Теперь мы не сговариваясь с сожалением посмотрели туда, где, уже по другую сторону площади, Пушкина теснила серая коробка редакционного здания и не хватало поэту убегающей перспективы неба и Тверского бульвара.

- Ведь он никак не идет из головы, а может, точнее - из души. Я ж тут по соседству тренируюсь, нет и пяти минут хода, вон за углом бывшей Малой Дмитровки. Грешен, а, как и вы, питаю пристрастие к старым московским названиям, хотя и улица Чехова чем не милое имя носит?! Я давно вас зазываю, загляните в старую церковь, в ней отрабатывает свои номера клоун-коверный и еще свою программу - мим, не совсем признанный собственным цирковым начальством. Каждый раз перед тренировкой захожу к нему, - Гибаров взглянул на памятник.

Амо усмехнулся, передернул плечами. Сумерки обступили нас, рассеялись облачка, легкий ветерок наигрывал что-то легкомысленное в еще полнозвучной сентябрьской листве бульварных дерев.

- А ведь и он любил ярмарочные огни, веселье?! - полувопросительно, полуутверждающе проговорил Амо.

В сумерках зеленовато-сиреневых загорелись фонарные огни, рукотворная эта роскошь изукрасила Пушкинскую площадь. Вереница автомобилей то стопорила свой ход возле площади, совсем рядом с нами, то срывалась с места, Амо озирался, будто впервые все видел, невесть откуда свалившись в самый центр города.

- Он и к цыганам наезжал наверняка за их сумасшедше настоянными на полыни и странствиях ритмами. Вот уж они рвут страсти в плясе и своих жестоких романсах на всех континентах, обвораживая кого хочешь - от Пушкина до Гарсиа Лорки…

Я любил слушать Амо, догадывался: он так исповедален со мною не случайно, в молчаливом его искусстве, вытеснившем слово, в многочасовых безмолвных тренировках, наверное, и накапливалась жажда выговориться. Я же пришелся ему по душе и своим немногословием, готовностью слушать его, и, как ни парадоксально, неким сходством с ним. Непосвященному и невозможно было б его обнаружить, но Амо догадывался, видимо, о нашем сродстве, возникшем как бы от обратного, что ли.

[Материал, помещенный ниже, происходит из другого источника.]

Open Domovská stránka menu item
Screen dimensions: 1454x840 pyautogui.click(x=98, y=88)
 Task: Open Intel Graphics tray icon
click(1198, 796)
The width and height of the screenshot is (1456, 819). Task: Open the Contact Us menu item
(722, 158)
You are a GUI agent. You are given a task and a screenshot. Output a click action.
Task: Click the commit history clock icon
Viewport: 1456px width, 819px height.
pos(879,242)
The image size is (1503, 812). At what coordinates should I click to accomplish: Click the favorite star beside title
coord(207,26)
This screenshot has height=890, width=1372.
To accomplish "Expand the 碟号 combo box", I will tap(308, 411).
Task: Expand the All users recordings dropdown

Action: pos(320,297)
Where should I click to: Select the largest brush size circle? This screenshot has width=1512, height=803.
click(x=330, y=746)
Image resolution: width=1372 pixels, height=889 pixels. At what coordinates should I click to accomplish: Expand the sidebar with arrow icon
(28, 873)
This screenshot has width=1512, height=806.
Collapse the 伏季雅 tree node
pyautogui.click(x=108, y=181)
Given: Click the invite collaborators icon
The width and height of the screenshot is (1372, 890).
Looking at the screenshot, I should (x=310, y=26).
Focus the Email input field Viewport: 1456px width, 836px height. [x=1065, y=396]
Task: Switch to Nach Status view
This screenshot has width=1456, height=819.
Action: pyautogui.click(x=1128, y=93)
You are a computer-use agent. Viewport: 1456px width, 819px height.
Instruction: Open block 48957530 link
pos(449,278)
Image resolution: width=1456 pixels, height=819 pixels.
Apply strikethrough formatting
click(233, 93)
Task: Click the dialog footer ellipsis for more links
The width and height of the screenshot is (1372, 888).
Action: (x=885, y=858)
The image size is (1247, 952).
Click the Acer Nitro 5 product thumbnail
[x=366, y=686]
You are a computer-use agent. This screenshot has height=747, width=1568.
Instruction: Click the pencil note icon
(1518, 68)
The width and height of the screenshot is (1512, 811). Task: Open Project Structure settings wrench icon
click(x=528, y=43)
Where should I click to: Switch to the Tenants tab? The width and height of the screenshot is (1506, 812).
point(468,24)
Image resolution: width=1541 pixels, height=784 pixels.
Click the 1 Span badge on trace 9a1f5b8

Не случайно, должно быть, и Эрик Слупский в пылу обличений бросил в меня на ученом собрании фразу: "Не подобает исследователю, ходить на руках только для того, чтобы увидеть мир с такой вот непривычной позиции. Эксперимент не прощает наивных приемчиков".

Мы шли уже по Страстному бульвару, и на боковой аллее, где почти не встречались нам прохожие, Амо прикосновением руки остановил меня.

- Только что мы вспоминали в связи с Пушкиным цыганские страсти, а там, где я вырос, поблизости отсюда, в Марьиной роще, в сущности глубокой провинции, соседствовавшей бок о бок с самой сердцевиной Москвы, цыгане ходили толпами по моему раннему, довоенному детству. Они стояли табором неподалеку, за железнодорожным мостом, там, где тянулись бывшие шереметьевские земли. Если бы вы, Рей, видели наш рынок, упиравшийся своим торговым лбом в Лазаревское кладбище, - он вмещал причудливые миры.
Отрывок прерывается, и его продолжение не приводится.